Insurance reforms promote efficient use of medical funds

A medical worker takes care of patients in critical condition in an intensive care unit at China-Japan Friendship Hospital in Beijing on Jan 25. ZHU XINGXIN/CHINA DAILY

Healthcare insurance reforms recently adopted by local governments are aimed at promoting efficient use of public medical funds and increasing benefits for people, such as the elderly, who need them the most, experts said.

Several provinces, including Guangdong, Hubei and Sichuan, have begun transferring a portion of medical insurance money, previously sent to employees’ personal spending accounts, to an outpatient insurance fund managed by authorities.

For retirees, healthcare insurance was earlier based on their personal pension, but now it will be based on the average pension disbursed in a certain region to ease their financial burden.

In China, about 354 million people are enrolled for basic medical insurance for employees.

The insurance comprises a unified account, covering hospitalization and outpatient expenses for major diseases, as well as a personal account for reimbursement of money spent on treatment of common illnesses.

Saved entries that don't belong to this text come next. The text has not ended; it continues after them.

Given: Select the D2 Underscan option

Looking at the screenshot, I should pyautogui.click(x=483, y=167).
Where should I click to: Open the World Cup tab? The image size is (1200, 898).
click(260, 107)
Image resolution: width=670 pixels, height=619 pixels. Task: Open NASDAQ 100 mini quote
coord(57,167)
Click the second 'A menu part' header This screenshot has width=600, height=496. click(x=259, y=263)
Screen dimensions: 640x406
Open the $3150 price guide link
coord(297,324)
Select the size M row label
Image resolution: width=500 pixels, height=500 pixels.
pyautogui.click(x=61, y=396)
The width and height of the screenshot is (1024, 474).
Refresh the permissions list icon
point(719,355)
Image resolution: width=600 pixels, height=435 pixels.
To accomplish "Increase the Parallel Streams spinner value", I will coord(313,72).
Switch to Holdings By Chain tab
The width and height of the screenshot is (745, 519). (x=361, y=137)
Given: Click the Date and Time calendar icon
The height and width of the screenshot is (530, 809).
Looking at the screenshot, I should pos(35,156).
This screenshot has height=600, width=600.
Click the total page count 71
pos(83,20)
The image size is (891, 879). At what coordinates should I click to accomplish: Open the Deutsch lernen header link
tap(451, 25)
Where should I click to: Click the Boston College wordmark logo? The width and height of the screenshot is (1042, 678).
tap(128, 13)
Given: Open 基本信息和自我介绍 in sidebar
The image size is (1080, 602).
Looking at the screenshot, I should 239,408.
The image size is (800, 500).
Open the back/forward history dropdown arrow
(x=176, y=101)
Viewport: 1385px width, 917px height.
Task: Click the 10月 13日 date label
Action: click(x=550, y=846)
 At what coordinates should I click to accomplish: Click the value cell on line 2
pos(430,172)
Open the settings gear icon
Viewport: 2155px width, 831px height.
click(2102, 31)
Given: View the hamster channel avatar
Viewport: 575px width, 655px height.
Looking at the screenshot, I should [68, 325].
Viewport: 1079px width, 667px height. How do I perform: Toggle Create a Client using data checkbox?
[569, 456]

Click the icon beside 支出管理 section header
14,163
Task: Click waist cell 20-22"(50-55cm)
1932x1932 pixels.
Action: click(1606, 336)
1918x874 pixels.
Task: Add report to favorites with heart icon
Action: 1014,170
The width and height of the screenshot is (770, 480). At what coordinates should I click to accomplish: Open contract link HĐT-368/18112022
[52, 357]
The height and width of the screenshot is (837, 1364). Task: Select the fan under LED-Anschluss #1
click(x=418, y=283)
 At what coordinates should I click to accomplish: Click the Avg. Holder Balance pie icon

Such a system led to the inefficient use of medical funds in recent years, according to Wang Zhen, a researcher at the Chinese Academy of Social Sciences’ Institute of Economics.

“On the one hand, personal accounts of retirees and those who are sick got drained quickly, and they had to pay out of their pockets. On the other hand, younger people and those who are healthy ended up with excess money sitting idle in their personal accounts. The latter makes up about 80 percent of the total accounts,” he said.

In April 2021, the State Council released guidelines on establishing a “mutual-aid system” for covering outpatient medical bills under the basic medical insurance for employees.

Wang said the reform retained the role of personal accounts while allocating reimbursement of general outpatient expenditure to unified accounts, thereby relieving the financial burden on people in need.

“However, some localities were not adequately prepared for the change, resulting in the reform being misconstrued by many,” he said.

Data from the National Healthcare Security Administration shows that from 2011 to 2021, the average expenses for each outpatient visit rose by 83 percent to 329 yuan ($48), and the average number of outpatient visits per person annually rose by 28 percent.

Wang Zongfan, head of the Chinese Academy of Labor and Social Security’s healthcare security research department, said that by reallocating some money from personal accounts to unified accounts, local governments can step up and secure reimbursement of outpatient medical expenses.

“This way, people who have emptied their personal accounts no longer have to pay out of their pockets,” he said.

Experts said there is no need to worry about the capacity of China’s medical funds.

Data released by the administration shows that the national medical insurance fund ran a surplus of 630 billion yuan last year.

“Our overall medical fund breaks even and has a small surplus,” said Wang Zongfan. “The core of the reform is to address weaknesses in reimbursing outpatient expenditure.”

Meanwhile, the coverage for medicines bought at retail pharmacies has also been strengthened.

On Wednesday, the administration released a notice calling for expanding the number of drugstores that agree to have medical bills reimbursed by unified accounts.

“We will build the capacity of community health institutions, so that residents can see doctors when they need to, while increasing the number of drugstores where medicines can be purchased more conveniently,” Wang Zongfan said.

He suggested enhancing communication between hospitals and drugstores so that outpatient prescriptions can promptly be sent to drugstores.